== Document excerpt
The simple answer
To understand this behaviour, you need to know that the expression [a,b..c]
will be desugared into enumFromThenTo a b c
where enumFromThenTo
is a method of the Enum
class.
The Haskell standard says that
For Float
and Double
, the semantics of the enumFrom
family is given by the rules for Int
above, except that the list terminates when the elements become greater than e3 + i∕2
for positive increment i
, or when they become less than e3 + i∕2
for negative i
.
Standards are standards, after all. But that's not very satisfactory.
====
Can you transcribe the Haskell range explanation from "The Haskell standard" up to and including "not very satisfactory."? None of the data is needed here.
== Extracted material
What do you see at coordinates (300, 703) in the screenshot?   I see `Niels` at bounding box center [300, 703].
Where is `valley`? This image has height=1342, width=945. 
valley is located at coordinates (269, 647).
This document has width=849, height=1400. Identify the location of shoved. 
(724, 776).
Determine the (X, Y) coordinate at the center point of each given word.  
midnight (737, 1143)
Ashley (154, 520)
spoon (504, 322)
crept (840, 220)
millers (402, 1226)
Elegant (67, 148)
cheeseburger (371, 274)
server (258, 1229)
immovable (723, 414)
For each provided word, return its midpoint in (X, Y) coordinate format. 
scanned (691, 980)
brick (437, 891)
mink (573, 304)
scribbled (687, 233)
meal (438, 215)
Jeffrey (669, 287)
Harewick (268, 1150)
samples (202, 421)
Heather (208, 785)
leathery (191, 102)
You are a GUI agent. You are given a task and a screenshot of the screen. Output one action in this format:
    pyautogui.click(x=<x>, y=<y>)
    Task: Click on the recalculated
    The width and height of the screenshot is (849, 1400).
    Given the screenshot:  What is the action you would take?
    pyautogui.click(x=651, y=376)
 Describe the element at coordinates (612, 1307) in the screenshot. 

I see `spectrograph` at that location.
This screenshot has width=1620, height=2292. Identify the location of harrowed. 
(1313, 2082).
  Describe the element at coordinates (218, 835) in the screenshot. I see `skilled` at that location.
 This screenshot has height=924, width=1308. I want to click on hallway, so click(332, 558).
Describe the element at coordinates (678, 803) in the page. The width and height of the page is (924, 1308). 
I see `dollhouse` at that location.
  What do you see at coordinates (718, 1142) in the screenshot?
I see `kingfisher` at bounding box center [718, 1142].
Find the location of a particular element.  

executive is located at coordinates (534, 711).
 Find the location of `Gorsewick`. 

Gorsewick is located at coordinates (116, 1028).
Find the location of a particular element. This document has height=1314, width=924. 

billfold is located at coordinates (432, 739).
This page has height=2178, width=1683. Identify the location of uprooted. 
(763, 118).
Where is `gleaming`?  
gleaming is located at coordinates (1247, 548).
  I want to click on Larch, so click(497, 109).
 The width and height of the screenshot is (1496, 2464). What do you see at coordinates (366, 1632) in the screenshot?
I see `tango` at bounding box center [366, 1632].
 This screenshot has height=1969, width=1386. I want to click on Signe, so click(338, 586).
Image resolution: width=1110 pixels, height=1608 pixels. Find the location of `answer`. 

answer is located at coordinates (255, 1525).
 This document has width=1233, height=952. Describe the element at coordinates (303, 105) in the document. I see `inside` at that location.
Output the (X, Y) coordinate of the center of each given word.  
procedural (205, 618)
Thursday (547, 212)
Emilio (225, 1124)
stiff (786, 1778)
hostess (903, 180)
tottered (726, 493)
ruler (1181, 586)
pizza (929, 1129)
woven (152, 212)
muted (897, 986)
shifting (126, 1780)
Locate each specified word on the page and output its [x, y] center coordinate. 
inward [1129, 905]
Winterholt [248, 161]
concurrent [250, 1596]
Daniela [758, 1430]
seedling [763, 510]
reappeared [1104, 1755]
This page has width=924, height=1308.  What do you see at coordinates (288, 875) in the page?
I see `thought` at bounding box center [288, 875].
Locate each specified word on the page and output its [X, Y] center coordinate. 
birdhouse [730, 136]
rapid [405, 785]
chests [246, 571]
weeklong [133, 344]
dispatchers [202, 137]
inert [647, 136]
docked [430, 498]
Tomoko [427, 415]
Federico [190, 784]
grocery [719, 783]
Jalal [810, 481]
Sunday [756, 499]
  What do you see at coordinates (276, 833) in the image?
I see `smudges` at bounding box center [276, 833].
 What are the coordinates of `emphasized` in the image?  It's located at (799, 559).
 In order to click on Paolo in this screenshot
====
Reply:
The Haskell standard says that
For Float
and Double
, the semantics of the enumFrom
family is given by the rules for Int
above, except that the list terminates when the elements become greater than e3 + i∕2
for positive increment i
, or when they become less than e3 + i∕2
for negative i
.
Standards are standards, after all. But that's not very satisfactory.